**PROBLEM STATEMENT**
Pictures must not appear in the copy. Reproduce exactly, and only, the lines from the one with "The width and height of the screenshot is (1512, 787)." through the end of the data below.

**DATASET EXTRACT**
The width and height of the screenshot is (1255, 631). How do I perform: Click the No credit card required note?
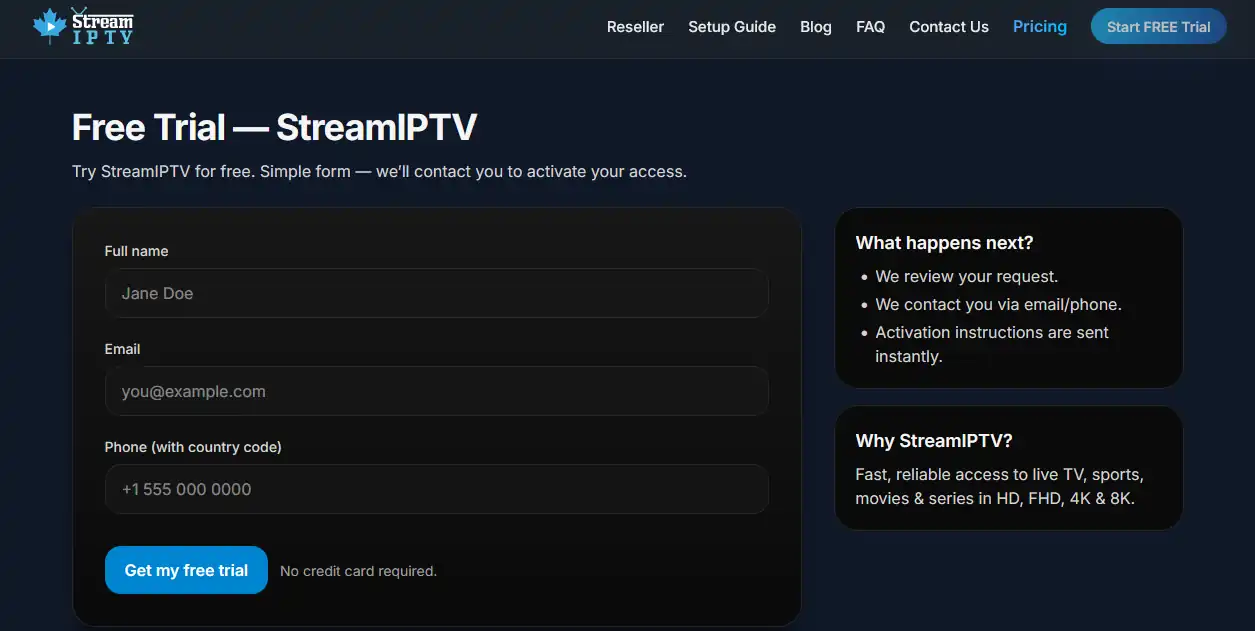point(358,571)
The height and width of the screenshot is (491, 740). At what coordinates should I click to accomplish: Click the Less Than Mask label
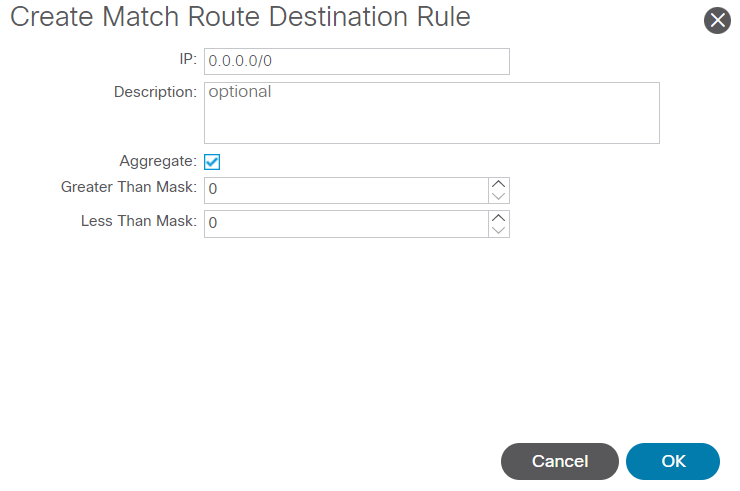click(x=139, y=220)
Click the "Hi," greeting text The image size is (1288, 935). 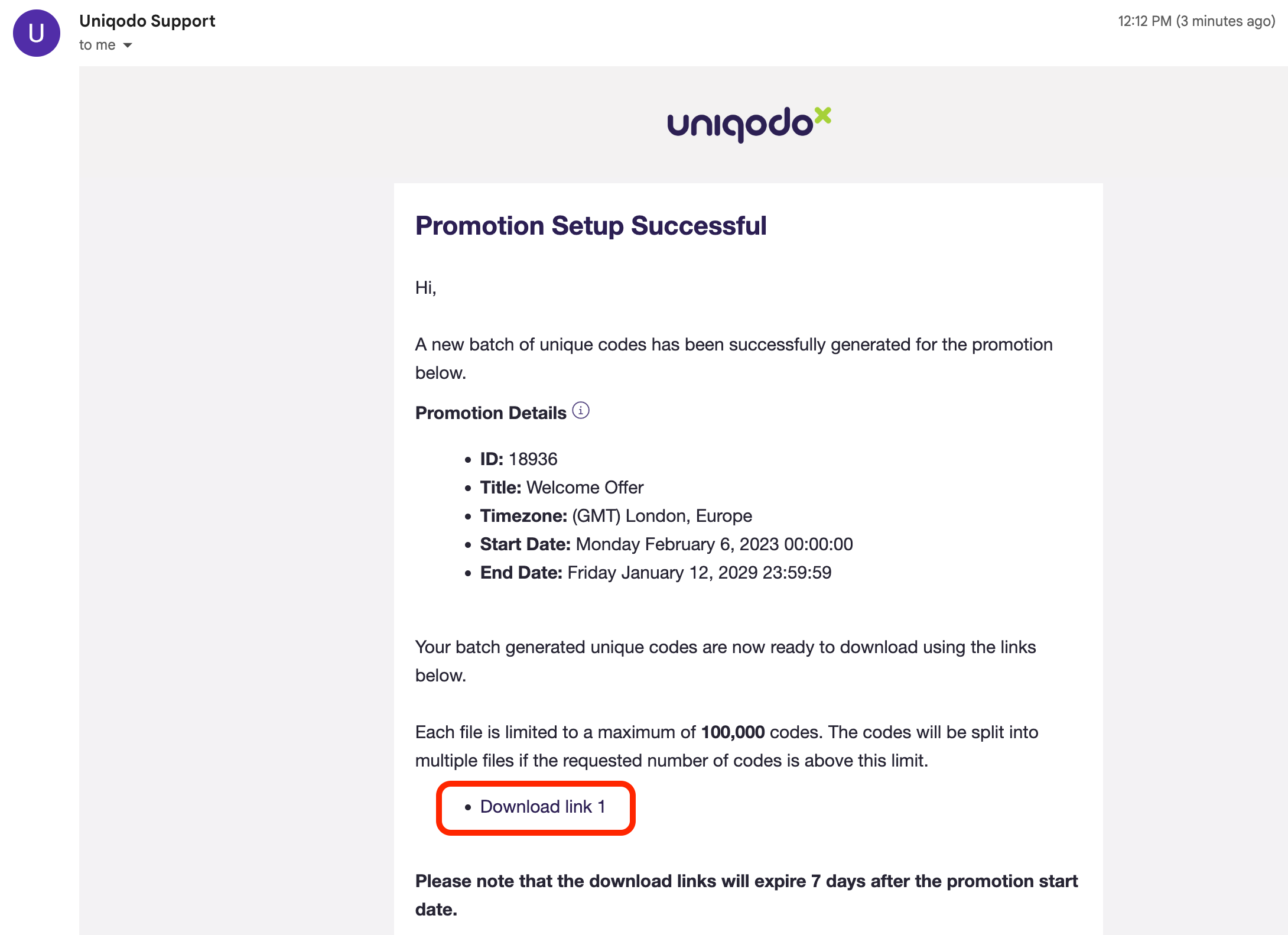[x=425, y=288]
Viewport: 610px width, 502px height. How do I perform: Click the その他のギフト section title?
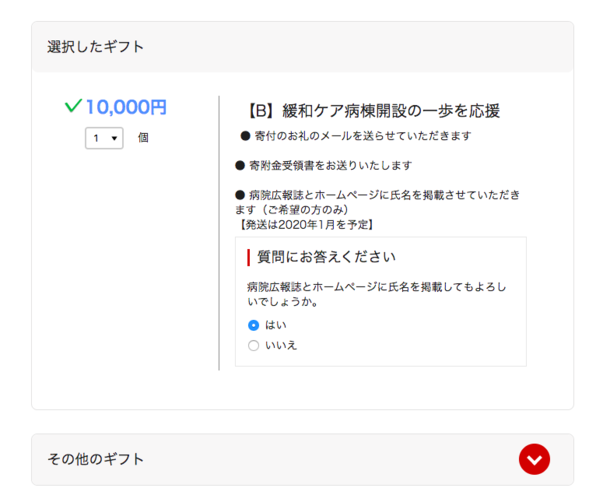click(96, 459)
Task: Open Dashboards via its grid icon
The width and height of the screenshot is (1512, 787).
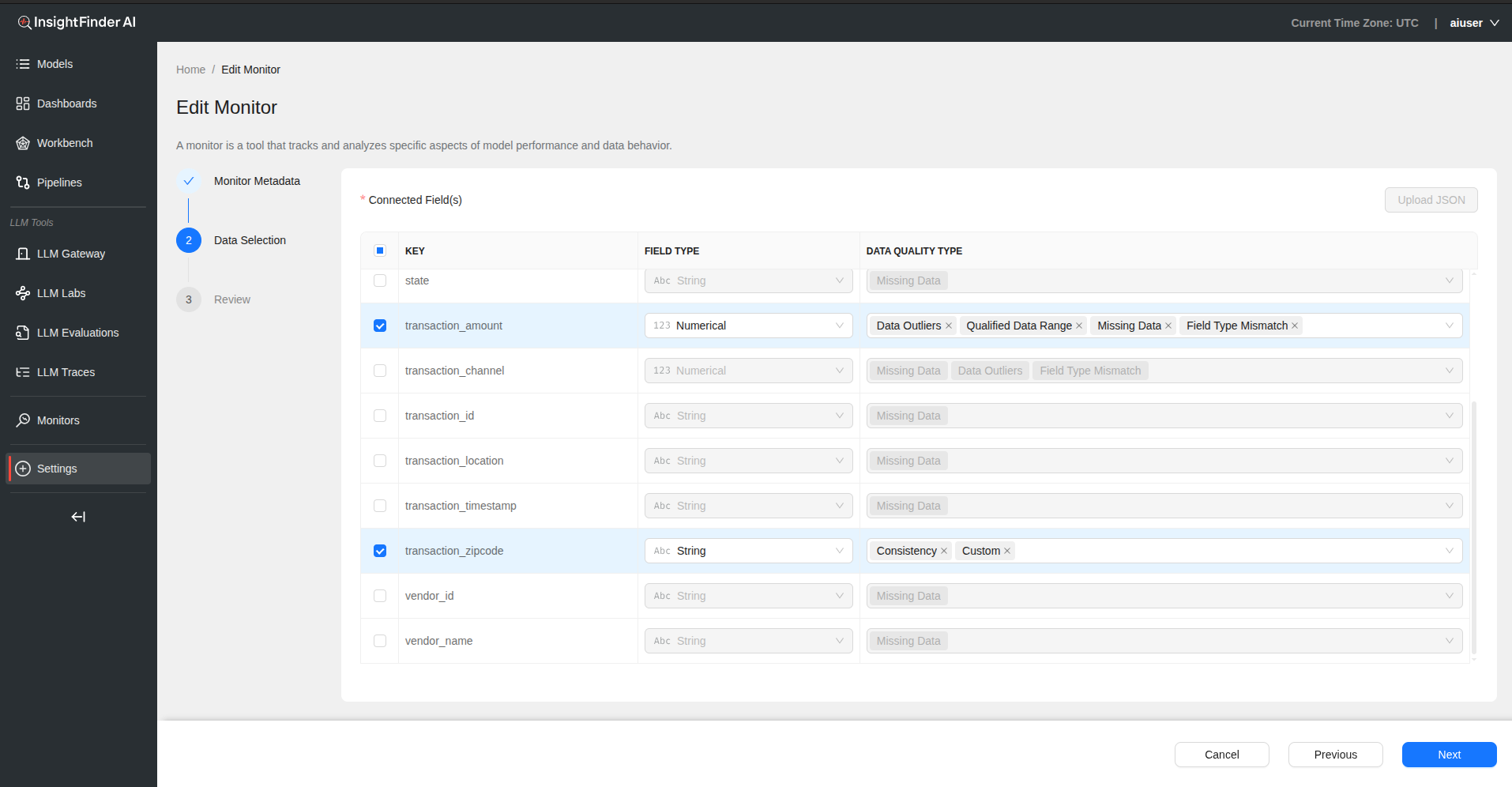Action: (23, 104)
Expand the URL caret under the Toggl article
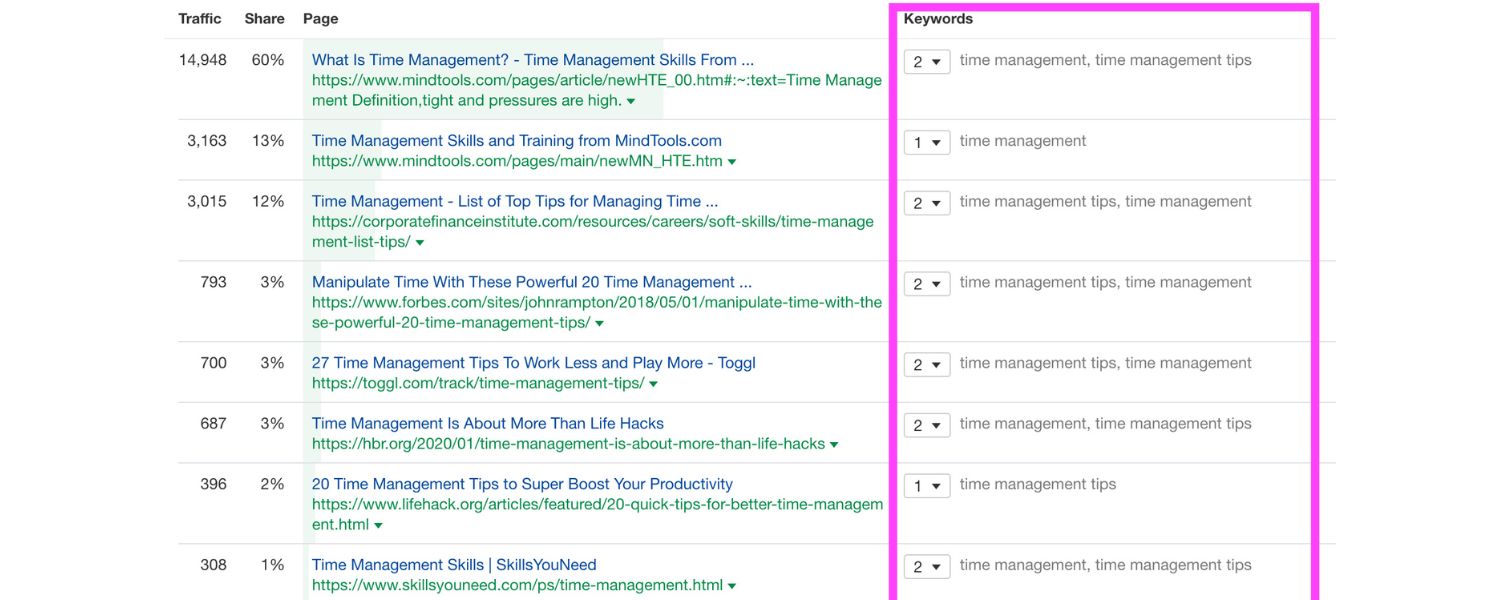Image resolution: width=1500 pixels, height=600 pixels. (x=652, y=382)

**ANSWER SECTION**
The width and height of the screenshot is (1512, 787).
Action: (23, 104)
Expand the URL caret under the Toggl article
Image resolution: width=1500 pixels, height=600 pixels. (x=652, y=382)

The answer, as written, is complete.